Open ishank-juneja opened 3 years ago
This is actually not quite a bug but seems to be caused by your usage of fast_pred_var
in the inference step which isn't strictly necessary here.
If I remove that flag (as well as removing the effect of the likelihood), then I get sensible outputs:
ux1 = train_x[1:2, :]
ux2 = train_x[1:2, :] + shift
# Performing inference on the training data points themselves
with torch.no_grad():
# Get distributions of type multivariate-normal
# prediction_dist1 = likelihood(*model(ux1, ux1))
# prediction_dist2 = likelihood(*model(ux2, ux2))
prediction_dist1 = model(ux1, ux1)
prediction_dist2 = model(ux2, ux2)
# Get distribution of type multi-task multi-variate normal\
# prediction_dist3 = MTlikelihood(MTmodel(ux1))
# prediction_dist4 = MTlikelihood(MTmodel(ux2))

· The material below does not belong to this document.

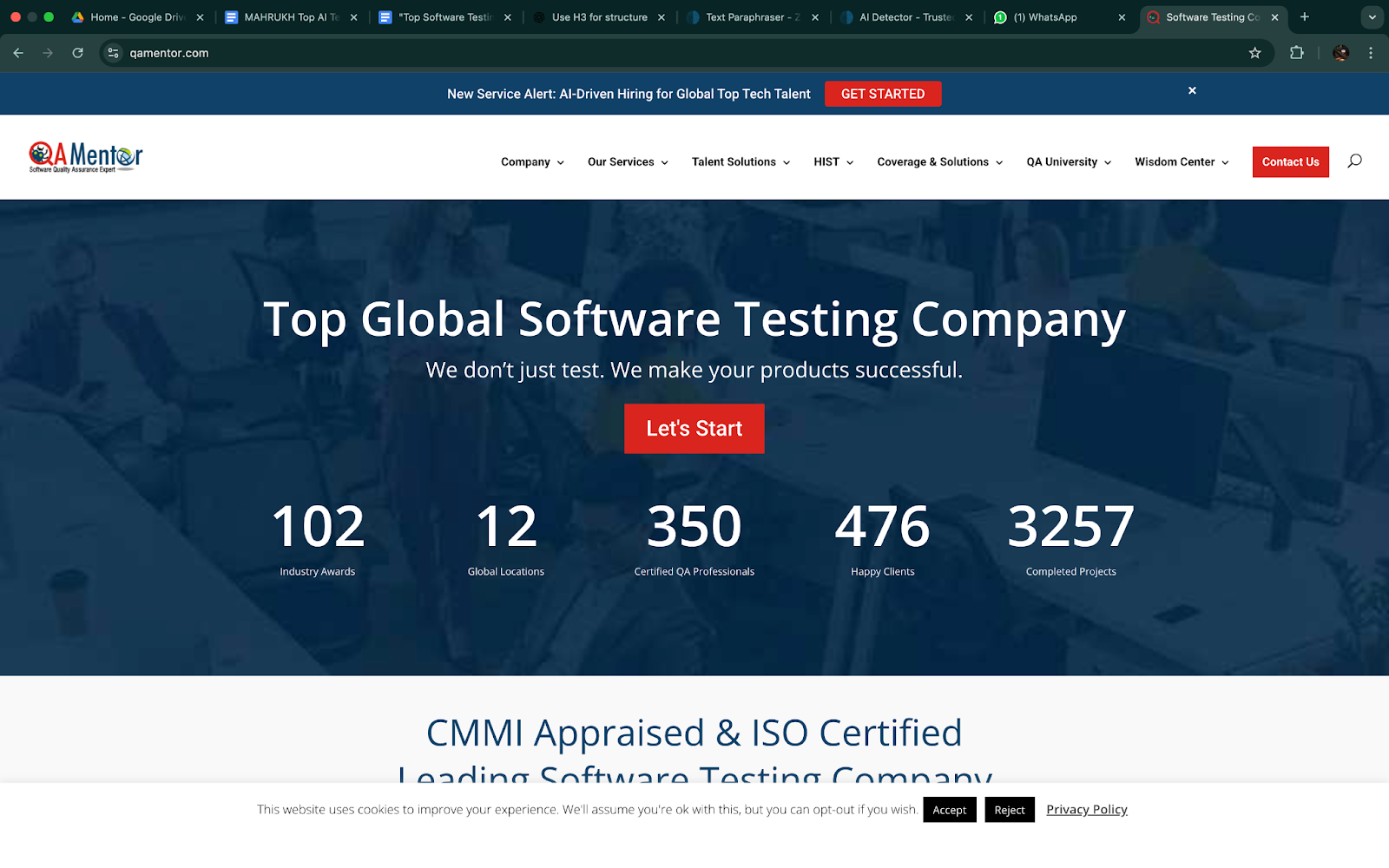
Task: Go back using the back arrow
Action: coord(18,53)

prediction_dist3 = MTmodel(ux1)
prediction_dist4 = MTmodel(ux2)
MT-Model Mean and Variance on a Train Point
mean: [[-0.6976632 0.4489181]]
vars:
[[1.15394592e-04 1.92224979e-06]
[1.93342566e-06 1.18136406e-04]]
------
MT-Model Mean and Variance Nearby a Train Point
mean: [[-0.65350515 0.5149511 ]]
vars:
[[1.10507011e-04 1.90734863e-06]
[1.90734863e-06 1.13129616e-04]]
------
Actual Data Point (True Label)
tensor([[-0.6583, 0.4381]])
If you're wondering why exactly this fixes it, here's what I was able to trace down:
Numerically, what was happening is that the second term in the posterior covariance was dropping to zero due to something happening in the Lanczos decomposition, aka (K_{x_test, X} \kron K_{TT})(K_{XX} \kron K_{TT} + \Sigma)^{-1}(K_{x_test, X} \kron K_{TT}) \approx 0
.
Then, the predictive variance was determined entirely by the first term and the intertask covariance matrix, which was actually matching the predictive variances.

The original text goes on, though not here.